Problem statement. Each record beneath this line is to be copied exactly.

Information shown.
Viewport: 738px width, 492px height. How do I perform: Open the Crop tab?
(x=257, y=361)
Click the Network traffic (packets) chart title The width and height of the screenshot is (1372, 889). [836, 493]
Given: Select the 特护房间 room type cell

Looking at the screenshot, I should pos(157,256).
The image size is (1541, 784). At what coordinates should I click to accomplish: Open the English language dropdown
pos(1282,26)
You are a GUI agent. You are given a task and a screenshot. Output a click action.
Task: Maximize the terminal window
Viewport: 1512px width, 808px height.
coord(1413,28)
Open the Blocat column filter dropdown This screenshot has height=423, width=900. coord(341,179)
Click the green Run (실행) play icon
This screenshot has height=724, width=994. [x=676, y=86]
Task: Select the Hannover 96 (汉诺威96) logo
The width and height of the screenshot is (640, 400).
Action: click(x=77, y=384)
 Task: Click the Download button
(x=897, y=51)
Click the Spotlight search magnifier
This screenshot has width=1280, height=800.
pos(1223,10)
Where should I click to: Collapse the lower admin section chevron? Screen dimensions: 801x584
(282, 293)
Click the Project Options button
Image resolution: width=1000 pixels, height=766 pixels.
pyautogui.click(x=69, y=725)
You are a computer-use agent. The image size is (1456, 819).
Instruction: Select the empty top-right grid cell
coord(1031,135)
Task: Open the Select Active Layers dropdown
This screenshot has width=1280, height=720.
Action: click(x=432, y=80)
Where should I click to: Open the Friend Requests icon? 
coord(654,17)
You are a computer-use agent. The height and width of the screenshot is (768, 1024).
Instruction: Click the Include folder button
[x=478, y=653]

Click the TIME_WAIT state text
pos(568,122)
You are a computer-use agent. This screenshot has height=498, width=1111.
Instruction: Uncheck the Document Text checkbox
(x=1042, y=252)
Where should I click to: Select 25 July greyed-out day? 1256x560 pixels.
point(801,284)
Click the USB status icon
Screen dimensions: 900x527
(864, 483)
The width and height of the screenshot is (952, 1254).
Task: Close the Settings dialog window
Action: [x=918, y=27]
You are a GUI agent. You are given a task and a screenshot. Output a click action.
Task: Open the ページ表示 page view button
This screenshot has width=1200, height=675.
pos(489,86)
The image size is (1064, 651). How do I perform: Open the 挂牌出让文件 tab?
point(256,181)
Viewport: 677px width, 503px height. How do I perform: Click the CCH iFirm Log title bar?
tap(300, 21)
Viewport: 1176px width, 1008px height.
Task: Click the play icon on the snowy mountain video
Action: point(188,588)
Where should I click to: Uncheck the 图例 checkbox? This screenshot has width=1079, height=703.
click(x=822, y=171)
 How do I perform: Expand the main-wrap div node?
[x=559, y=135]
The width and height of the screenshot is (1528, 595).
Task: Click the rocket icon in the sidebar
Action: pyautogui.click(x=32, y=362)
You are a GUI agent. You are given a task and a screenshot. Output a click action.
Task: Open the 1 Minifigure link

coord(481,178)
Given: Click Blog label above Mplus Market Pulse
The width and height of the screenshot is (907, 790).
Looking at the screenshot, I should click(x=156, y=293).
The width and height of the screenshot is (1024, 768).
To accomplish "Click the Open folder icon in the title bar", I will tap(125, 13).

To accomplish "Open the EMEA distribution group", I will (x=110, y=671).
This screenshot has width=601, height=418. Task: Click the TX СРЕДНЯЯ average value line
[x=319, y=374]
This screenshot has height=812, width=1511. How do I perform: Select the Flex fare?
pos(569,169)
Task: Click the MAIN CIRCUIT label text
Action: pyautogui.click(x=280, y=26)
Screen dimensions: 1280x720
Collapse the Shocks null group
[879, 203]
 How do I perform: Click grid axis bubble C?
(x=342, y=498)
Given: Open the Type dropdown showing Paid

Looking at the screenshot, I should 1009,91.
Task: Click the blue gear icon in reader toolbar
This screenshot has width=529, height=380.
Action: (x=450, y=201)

Result.
Viewport: 738px width, 492px height. How do I perform: Open the Crop tab?
(x=257, y=361)
Click the Network traffic (packets) chart title The width and height of the screenshot is (1372, 889). [836, 493]
Given: Select the 特护房间 room type cell

Looking at the screenshot, I should pos(157,256).
The image size is (1541, 784). At what coordinates should I click to accomplish: Open the English language dropdown
pos(1282,26)
You are a GUI agent. You are given a task and a screenshot. Output a click action.
Task: Maximize the terminal window
Viewport: 1512px width, 808px height.
coord(1413,28)
Open the Blocat column filter dropdown This screenshot has height=423, width=900. coord(341,179)
Click the green Run (실행) play icon
This screenshot has height=724, width=994. [x=676, y=86]
Task: Select the Hannover 96 (汉诺威96) logo
The width and height of the screenshot is (640, 400).
Action: click(x=77, y=384)
 Task: Click the Download button
(x=897, y=51)
Click the Spotlight search magnifier
This screenshot has width=1280, height=800.
pos(1223,10)
Where should I click to: Collapse the lower admin section chevron? Screen dimensions: 801x584
(282, 293)
Click the Project Options button
Image resolution: width=1000 pixels, height=766 pixels.
pyautogui.click(x=69, y=725)
You are a computer-use agent. The image size is (1456, 819).
Instruction: Select the empty top-right grid cell
coord(1031,135)
Task: Open the Select Active Layers dropdown
This screenshot has width=1280, height=720.
Action: click(x=432, y=80)
Where should I click to: Open the Friend Requests icon? 
coord(654,17)
You are a computer-use agent. The height and width of the screenshot is (768, 1024).
Instruction: Click the Include folder button
[x=478, y=653]

Click the TIME_WAIT state text
pos(568,122)
You are a computer-use agent. This screenshot has height=498, width=1111.
Instruction: Uncheck the Document Text checkbox
(x=1042, y=252)
Where should I click to: Select 25 July greyed-out day? 1256x560 pixels.
point(801,284)
Click the USB status icon
Screen dimensions: 900x527
(864, 483)
The width and height of the screenshot is (952, 1254).
Task: Close the Settings dialog window
Action: [x=918, y=27]
You are a GUI agent. You are given a task and a screenshot. Output a click action.
Task: Open the ページ表示 page view button
This screenshot has width=1200, height=675.
pos(489,86)
The image size is (1064, 651). How do I perform: Open the 挂牌出让文件 tab?
point(256,181)
Viewport: 677px width, 503px height. How do I perform: Click the CCH iFirm Log title bar?
tap(300, 21)
Viewport: 1176px width, 1008px height.
Task: Click the play icon on the snowy mountain video
Action: point(188,588)
Where should I click to: Uncheck the 图例 checkbox? This screenshot has width=1079, height=703.
click(x=822, y=171)
 How do I perform: Expand the main-wrap div node?
[x=559, y=135]
The width and height of the screenshot is (1528, 595).
Task: Click the rocket icon in the sidebar
Action: pyautogui.click(x=32, y=362)
You are a GUI agent. You are given a task and a screenshot. Output a click action.
Task: Open the 1 Minifigure link

coord(481,178)
Given: Click Blog label above Mplus Market Pulse
The width and height of the screenshot is (907, 790).
Looking at the screenshot, I should click(x=156, y=293).
The width and height of the screenshot is (1024, 768).
To accomplish "Click the Open folder icon in the title bar", I will tap(125, 13).

To accomplish "Open the EMEA distribution group", I will (x=110, y=671).
This screenshot has width=601, height=418. Task: Click the TX СРЕДНЯЯ average value line
[x=319, y=374]
This screenshot has height=812, width=1511. How do I perform: Select the Flex fare?
pos(569,169)
Task: Click the MAIN CIRCUIT label text
Action: pyautogui.click(x=280, y=26)
Screen dimensions: 1280x720
Collapse the Shocks null group
[879, 203]
 How do I perform: Click grid axis bubble C?
(x=342, y=498)
Given: Open the Type dropdown showing Paid

Looking at the screenshot, I should 1009,91.
Task: Click the blue gear icon in reader toolbar
This screenshot has width=529, height=380.
Action: (x=450, y=201)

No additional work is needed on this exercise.